NAACP meets in Cleminson Hall, discusses racism in Grosse Pointe

Greg+Bowens%2C+President+of+the+Grosse+Pointe+-+Harper+Woods+Chapter+of+the+NAACP%2C+spoke+in+Cleminson+Hall+on+March+16.++He+touched+on+recent+incidents+of+racism+in+Grosse+Pointe+after+a+social+media+scandal+involving+racial+slurs.+

Greg Bowens, President of the Grosse Pointe – Harper Woods Chapter of the NAACP, spoke in Cleminson Hall on March 16. He touched on recent incidents of racism in Grosse Pointe after a social media scandal involving racial slurs.

By Erykah Benson ’17 | Page Editor

On Wed. March 16 at 3:30 p.m., members of the Michigan Civil Rights Commission and the Grosse Pointe-Harper Woods chapter of the National Association for the Advancement of Colored People (NAACP) met in Cleminson Hall to address events that unfolded after a racially charged Instagram post sparked controversy earlier this week.
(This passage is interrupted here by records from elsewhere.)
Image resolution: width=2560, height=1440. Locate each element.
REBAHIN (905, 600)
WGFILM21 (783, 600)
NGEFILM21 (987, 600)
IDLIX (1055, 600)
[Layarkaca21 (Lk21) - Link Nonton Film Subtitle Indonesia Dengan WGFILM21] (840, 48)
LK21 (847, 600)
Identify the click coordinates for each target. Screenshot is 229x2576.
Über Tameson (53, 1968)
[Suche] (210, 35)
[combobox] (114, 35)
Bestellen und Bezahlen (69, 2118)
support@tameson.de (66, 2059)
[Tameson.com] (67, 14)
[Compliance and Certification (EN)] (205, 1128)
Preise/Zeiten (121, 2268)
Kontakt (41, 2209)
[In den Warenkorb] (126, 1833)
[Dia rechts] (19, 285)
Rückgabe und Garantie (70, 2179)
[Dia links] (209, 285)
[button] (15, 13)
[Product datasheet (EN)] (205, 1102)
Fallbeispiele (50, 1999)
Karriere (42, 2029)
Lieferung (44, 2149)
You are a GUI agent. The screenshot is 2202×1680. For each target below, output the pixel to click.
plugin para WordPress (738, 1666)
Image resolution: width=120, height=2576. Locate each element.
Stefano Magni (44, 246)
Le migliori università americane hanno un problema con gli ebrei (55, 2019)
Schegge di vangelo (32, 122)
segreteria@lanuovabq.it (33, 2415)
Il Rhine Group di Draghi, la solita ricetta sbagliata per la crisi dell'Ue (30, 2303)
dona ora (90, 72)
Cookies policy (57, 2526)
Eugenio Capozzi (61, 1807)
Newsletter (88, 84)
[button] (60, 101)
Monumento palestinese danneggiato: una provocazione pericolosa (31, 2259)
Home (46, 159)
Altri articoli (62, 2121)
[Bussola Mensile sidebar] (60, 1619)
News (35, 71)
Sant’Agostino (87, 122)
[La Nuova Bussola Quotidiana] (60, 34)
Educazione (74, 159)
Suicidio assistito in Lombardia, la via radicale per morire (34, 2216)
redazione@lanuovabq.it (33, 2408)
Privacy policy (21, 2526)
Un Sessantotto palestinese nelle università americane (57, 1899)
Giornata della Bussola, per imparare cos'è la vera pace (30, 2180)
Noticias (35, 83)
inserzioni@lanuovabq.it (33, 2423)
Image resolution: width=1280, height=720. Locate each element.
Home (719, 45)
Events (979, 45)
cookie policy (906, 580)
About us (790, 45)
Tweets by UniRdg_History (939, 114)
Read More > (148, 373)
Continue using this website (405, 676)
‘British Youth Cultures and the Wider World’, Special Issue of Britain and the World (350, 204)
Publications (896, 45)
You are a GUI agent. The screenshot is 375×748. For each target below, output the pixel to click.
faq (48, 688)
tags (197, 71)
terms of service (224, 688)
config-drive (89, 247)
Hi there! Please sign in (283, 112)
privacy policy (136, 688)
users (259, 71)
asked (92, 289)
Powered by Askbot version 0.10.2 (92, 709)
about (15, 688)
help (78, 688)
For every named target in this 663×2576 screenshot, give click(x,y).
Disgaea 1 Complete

The first speaker, Greg Bowens, President of the Grosse Pointe-Harper Woods chapter of the NAACP, called the meeting a “unity press conference”.

“We thought it would be important to bring the adults in from the Grosse Pointe, Harper Woods community, to let you, our students, know that we really do appreciate the way that the Grosse Pointe student body has handled the situation, and the way that the administrators, Principal Mr. Hamka and the superintendent, Dr. Niehaus, have responded quickly to handle the situation as well,” Bowens said.

These types of situations can get easily inflamed, Bowens said, particularly amongst students who find it difficult to approach the issue of racism in their own school.

“We are very surprised and very pleased to find how students at Grosse Pointe South handled themselves, amongst themselves when dealing with this issue,” Bowens said.

Miracle Bailey ‘16, President of South’s Black Association for Student Diversity (BASE) said that this post needed to come to the surface because it served for a much needed discussion on the topic of race in South’s community, as well as the Grosse Pointe community.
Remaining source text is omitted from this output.